Als letztes, wie immer, “Verschiedenes”:

  • Bedankt wurde sich bei allen Helfern, die die Umsetzung des Skaterparks ermöglicht haben.
  • Den zwei “Märtyrern des Erzbistums” Hans Quecke und Harald Dohrn wurde zum 65. Jahrestag gedacht. Beide waren Mitglied der Widerstandsgruppe “Die weiße Rose” und wurden in den letzten Kriegstagen in Bad Wiessee verhaftet und am 29. April 1945 in München hingerichtet.
  • Die Feinstaubmessungen für Wiessee waren OK.
  • Dann der Skiclub Sonnbichl: Erstens hat das Restaurant im Hotel Am Sonnenbichl einen neuen Pächter. Zweitens sollen demnächst die Berichte für den letzten Winter besprochen werden. Es muss möglichst schnell entschieden werden, ob und wie es weiter geht, damit der Skiclub für die nächste Saison planen kann.
  • Es wurde unverbindlich besprochen, dass auch in Bad Wiessee einige Straßenquerungen errichtet werden sollen. Ähnlich wie in den anderen Talgemeinden. Vor allem in Tegernsee und Rottach. Genaueres wurde aber noch nicht entschieden.
  • Der Radweg vom Ringsee nach Kreuth wird noch heuer verbreitert und erneuert.
  • Ein Vorschlag kam bezüglich des Wertstoffhofes: Es sei nicht einzusehen, dass das fachgerechte abgeben von Müll Geld koste, wurde von einem Gemeinderat mokiert. Der Rest hat es zur Kenntnis genommen. Tun wird sich diesbezüglich aber wohl eher nichts.
  • Auf den 10 Euro Gutschein für das Jodschwefelbad wurde hingewiesen. Viele Vermieter wissen nicht, dass dieser Gutschein auf der elektronischen Gästekarte gespeichert ist. Diese sollen jetzt darauf hingewiesen werden.

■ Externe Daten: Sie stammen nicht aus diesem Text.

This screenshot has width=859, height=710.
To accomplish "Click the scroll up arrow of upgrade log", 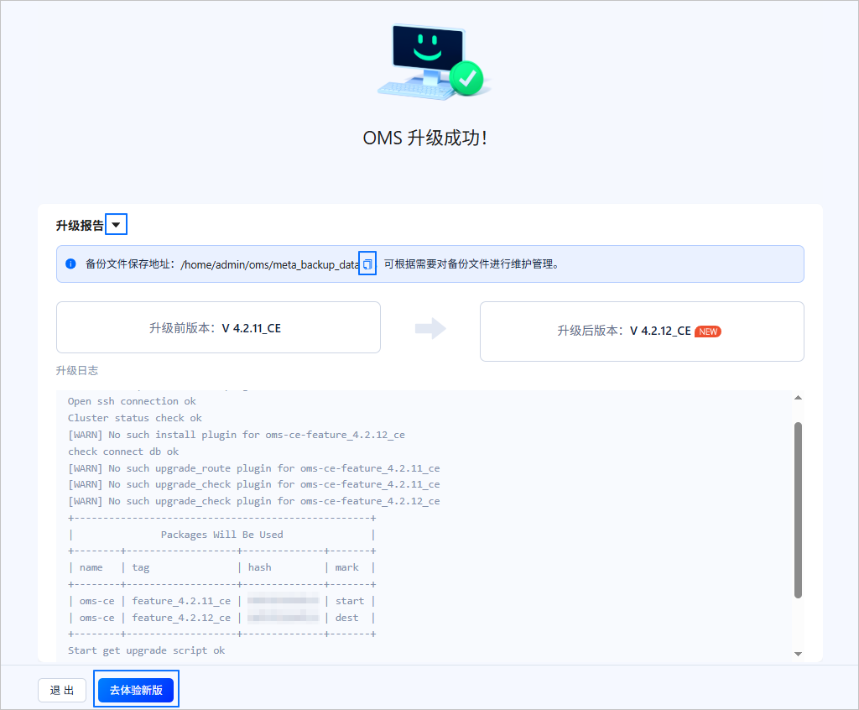I will click(x=799, y=398).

  • Und dann war da noch der vermeintliche “Skandal um die Jodschwefelbad Eröffnung am kommenden Dienstag” (die Tegernseer Zeitung hat berichtet). Von einigen Gemeinderäten wurde verärgert festgestellt, dass sie keine Einladung bekommen haben. Andere haben die Einladung dagegen vorliegen gehabt. Außerdem wurde in dem Zusammenhang festgestellt, dass die Schrift auf den Einladungen “vieeeel zu klein” sei. Das könne niemand lesen. Wir denken: Das ist die ganze Aufregung nicht wert.